TokBox Inc
- Type: Private
- Industry: Video conferencing
- Founded: 1 May 2007
- Founder: Serge Faguet; Ron Hose;
- Fate: Acquired; brand retired
- Headquarters: San Francisco, California
- Key people: Scott Lomond, CEO; Badri Rajaseker, CTO; Melih Onvural, Director of Product Management; Michael Kelleher, Director of Business Analytics; Ian Small, Chairman of the Board;
- Owner: Vonage, a subsidiary of Ericsson
- Website: www.tokbox.com

= TokBox =

Video conferencing software company

TokBox was a PaaS (Platform as a Service) company that provided hosted infrastructure, APIs and tools required to deliver enterprise-grade WebRTC capabilities. It did so primarily through its proprietary OpenTok video platform for commercial application.

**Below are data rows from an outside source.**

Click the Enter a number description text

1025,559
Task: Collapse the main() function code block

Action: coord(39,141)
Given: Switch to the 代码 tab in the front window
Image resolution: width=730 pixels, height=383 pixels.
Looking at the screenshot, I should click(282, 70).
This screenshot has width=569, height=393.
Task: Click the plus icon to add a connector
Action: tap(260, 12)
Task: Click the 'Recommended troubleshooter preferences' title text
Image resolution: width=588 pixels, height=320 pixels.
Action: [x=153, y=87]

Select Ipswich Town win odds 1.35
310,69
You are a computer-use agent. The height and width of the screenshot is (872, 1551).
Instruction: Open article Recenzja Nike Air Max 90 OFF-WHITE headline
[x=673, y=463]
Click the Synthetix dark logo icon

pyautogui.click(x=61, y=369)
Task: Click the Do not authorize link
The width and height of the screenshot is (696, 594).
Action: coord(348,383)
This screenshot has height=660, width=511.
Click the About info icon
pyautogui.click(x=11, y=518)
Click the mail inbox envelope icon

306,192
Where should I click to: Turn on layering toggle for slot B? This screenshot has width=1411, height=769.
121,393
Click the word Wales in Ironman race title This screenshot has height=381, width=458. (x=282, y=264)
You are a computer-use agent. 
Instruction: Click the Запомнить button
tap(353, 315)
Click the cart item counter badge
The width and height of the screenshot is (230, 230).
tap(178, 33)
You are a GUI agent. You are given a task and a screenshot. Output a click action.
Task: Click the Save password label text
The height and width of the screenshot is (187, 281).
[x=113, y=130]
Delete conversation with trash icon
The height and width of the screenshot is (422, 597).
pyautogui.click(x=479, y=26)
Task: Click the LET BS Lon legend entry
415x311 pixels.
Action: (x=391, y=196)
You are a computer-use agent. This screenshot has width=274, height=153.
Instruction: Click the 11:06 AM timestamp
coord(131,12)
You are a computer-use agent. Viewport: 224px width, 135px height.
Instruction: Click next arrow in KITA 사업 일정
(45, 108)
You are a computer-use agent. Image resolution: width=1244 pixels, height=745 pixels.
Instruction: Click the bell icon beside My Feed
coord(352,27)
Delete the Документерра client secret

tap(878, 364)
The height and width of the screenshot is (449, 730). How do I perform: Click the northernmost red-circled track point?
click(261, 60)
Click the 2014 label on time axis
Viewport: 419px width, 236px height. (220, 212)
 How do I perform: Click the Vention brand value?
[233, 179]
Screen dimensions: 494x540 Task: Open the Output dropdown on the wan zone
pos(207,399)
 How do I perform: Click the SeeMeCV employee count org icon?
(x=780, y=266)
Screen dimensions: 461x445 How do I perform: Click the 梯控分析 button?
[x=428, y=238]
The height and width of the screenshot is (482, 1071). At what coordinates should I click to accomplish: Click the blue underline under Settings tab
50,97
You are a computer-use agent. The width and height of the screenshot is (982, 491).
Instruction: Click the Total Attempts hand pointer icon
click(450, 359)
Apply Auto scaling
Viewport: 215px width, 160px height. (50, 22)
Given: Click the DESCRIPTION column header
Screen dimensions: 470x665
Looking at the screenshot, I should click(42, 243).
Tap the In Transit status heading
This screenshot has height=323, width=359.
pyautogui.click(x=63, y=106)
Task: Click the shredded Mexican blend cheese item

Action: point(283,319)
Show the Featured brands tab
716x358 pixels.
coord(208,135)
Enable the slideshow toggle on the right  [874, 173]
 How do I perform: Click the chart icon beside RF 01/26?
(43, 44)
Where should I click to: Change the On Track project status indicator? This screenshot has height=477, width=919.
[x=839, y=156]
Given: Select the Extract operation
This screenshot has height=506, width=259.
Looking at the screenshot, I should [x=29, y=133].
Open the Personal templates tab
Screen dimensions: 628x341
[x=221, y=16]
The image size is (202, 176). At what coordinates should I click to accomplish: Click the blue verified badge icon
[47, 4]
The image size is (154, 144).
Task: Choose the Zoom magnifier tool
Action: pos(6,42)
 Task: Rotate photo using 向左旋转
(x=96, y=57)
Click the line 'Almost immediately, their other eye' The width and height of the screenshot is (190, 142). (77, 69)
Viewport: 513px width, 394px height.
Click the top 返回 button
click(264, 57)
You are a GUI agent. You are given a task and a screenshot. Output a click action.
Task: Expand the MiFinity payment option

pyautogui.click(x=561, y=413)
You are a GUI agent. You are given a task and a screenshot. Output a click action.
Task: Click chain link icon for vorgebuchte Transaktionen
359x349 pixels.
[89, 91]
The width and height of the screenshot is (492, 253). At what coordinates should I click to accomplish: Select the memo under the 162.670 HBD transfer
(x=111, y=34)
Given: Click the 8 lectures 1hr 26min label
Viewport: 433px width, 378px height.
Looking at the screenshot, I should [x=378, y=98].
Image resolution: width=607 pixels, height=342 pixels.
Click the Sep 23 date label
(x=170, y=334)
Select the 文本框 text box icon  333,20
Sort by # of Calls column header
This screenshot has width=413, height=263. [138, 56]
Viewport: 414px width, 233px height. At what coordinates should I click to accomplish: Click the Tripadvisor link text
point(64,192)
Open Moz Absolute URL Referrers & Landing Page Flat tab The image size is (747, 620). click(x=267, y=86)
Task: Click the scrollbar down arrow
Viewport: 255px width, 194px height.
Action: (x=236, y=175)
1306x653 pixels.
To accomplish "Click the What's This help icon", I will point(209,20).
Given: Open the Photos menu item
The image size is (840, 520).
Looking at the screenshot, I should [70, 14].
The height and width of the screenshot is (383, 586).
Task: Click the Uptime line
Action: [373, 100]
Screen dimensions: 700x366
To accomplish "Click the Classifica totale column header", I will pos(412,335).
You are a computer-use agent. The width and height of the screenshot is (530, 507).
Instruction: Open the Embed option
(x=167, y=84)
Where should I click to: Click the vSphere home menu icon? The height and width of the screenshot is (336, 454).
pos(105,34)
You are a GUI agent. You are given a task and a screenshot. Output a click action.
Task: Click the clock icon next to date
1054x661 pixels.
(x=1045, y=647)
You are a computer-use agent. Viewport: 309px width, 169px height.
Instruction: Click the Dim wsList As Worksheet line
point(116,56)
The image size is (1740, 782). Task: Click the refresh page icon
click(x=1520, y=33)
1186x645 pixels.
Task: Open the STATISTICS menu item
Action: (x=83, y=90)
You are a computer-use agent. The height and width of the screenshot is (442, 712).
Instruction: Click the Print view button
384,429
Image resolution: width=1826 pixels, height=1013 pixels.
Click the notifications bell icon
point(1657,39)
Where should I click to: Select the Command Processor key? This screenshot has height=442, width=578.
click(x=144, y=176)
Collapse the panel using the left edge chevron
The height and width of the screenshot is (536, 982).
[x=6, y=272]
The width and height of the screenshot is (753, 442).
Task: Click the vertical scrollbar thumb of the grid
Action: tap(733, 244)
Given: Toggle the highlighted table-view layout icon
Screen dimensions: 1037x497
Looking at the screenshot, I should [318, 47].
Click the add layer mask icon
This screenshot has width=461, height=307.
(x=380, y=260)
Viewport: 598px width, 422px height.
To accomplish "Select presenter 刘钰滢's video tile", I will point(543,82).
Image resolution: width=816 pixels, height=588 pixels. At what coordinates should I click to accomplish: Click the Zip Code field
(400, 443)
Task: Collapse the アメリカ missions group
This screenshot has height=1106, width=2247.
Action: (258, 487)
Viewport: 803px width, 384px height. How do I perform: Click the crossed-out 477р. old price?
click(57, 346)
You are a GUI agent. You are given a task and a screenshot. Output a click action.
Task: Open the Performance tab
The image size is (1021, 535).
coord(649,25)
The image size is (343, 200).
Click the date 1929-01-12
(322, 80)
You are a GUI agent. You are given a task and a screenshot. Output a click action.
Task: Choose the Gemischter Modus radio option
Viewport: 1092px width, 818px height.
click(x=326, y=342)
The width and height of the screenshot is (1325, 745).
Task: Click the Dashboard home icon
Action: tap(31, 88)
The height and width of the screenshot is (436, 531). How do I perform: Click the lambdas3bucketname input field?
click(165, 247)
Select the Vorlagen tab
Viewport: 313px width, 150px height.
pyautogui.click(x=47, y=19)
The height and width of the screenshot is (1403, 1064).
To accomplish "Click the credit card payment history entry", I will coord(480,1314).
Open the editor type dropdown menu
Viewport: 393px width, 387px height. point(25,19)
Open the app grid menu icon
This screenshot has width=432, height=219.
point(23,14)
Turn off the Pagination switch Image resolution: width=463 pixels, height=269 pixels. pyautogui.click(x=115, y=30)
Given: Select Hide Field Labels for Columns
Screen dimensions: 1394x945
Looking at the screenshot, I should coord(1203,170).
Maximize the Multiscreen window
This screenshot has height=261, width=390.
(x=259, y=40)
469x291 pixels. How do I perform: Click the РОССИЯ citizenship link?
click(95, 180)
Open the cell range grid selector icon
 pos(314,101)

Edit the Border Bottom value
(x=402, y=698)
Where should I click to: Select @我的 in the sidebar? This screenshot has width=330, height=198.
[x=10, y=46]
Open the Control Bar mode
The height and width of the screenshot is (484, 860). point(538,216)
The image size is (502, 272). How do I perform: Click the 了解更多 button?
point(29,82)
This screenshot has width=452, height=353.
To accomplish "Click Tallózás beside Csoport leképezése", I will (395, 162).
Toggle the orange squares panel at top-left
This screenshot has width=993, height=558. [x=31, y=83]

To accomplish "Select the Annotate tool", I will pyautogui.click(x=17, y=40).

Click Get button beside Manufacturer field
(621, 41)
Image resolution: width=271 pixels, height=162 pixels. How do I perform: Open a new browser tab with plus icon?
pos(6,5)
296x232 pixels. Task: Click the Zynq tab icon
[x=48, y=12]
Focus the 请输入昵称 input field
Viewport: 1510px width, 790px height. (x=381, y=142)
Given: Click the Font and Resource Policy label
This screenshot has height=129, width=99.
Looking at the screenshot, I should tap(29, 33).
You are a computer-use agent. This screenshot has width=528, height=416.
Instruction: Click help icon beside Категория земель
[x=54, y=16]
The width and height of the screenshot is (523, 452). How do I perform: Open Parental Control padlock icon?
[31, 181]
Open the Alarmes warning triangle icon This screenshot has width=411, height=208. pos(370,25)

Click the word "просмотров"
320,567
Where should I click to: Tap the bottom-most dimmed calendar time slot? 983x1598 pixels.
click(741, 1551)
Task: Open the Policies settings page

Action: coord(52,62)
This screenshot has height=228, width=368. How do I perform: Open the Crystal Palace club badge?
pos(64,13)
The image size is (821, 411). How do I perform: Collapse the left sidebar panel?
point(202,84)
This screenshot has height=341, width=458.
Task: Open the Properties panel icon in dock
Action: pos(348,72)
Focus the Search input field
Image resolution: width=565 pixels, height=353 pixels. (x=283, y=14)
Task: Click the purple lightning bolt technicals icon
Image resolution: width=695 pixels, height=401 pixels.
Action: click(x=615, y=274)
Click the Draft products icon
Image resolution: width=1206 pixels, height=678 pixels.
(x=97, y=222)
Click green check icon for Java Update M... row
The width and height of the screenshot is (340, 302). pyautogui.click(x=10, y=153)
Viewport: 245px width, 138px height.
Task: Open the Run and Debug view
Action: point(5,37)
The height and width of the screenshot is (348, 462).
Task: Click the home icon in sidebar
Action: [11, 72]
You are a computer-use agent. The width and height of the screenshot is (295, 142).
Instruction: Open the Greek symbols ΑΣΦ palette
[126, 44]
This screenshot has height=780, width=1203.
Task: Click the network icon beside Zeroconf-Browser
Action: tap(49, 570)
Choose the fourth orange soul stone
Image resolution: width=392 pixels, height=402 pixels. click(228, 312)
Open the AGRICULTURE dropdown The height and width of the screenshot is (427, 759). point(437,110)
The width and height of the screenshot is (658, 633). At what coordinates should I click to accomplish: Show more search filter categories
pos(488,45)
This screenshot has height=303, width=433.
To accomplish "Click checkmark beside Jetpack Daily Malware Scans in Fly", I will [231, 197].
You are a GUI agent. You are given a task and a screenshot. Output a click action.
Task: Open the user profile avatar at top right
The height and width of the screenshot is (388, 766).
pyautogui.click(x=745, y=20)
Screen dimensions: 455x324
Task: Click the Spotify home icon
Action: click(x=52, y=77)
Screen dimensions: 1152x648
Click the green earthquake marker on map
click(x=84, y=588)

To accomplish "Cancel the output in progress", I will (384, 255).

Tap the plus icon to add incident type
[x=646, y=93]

TokBox was founded by Serge Faguet and Ron Hose. Headquartered in the SOMA (South of Market) district in San Francisco, CA. TokBox was acquired by Telefónica Digital, a subsidiary of Telefónica, in October 2012. It was purchased from Telefónica by Vonage in 2018. Vonage has since retired the name "TokBox", using "Vonage APIs" instead.

==Developer resources==
===Server SDKs===
Server SDKs: OpenTok's server SDKs wrap the OpenTok REST API, and let developers securely generate tokens for their OpenTok applications. Officially supported libraries include: Java and PHP. Community supported and created libraries include: Python, Ruby On Rails, .NET, Node.js, Perl, Golang.

===Client libraries===
Client Libraries: OpenTok's WebRTC client libraries enable video communications on a client platform. Officially supported libraries include: JavaScript, iOS and Android. Community supported and created libraries include: PhoneGap and Titanium.

==History==
===2007===
- August: Series A funding from Sequoia Capital
- October: Launched www.tokbox.com
- November: Launched multi-party chat and partnership with Meebo.

===2008===
- April: TokBox Version 2 launched
- July: Series B funding from Bain Capital Ventures and Sequoia Capital
2009

- In July 2009, TokBox underwent a major restructuring that included laying off approximately 50% of its engineering team and the departure of its co-founders.

===2010===
- January: Rolled out its first set of paid features at $9.99 per month.
- November: Series C Funding from DAG Ventures, Bain Capital Ventures and Sequoia Capital

===2011===
- February: TokBox announced that as of April 5, 2011, they would be discontinuing the TokBox video chat and video conferencing service to focus solely on their API, OpenTok.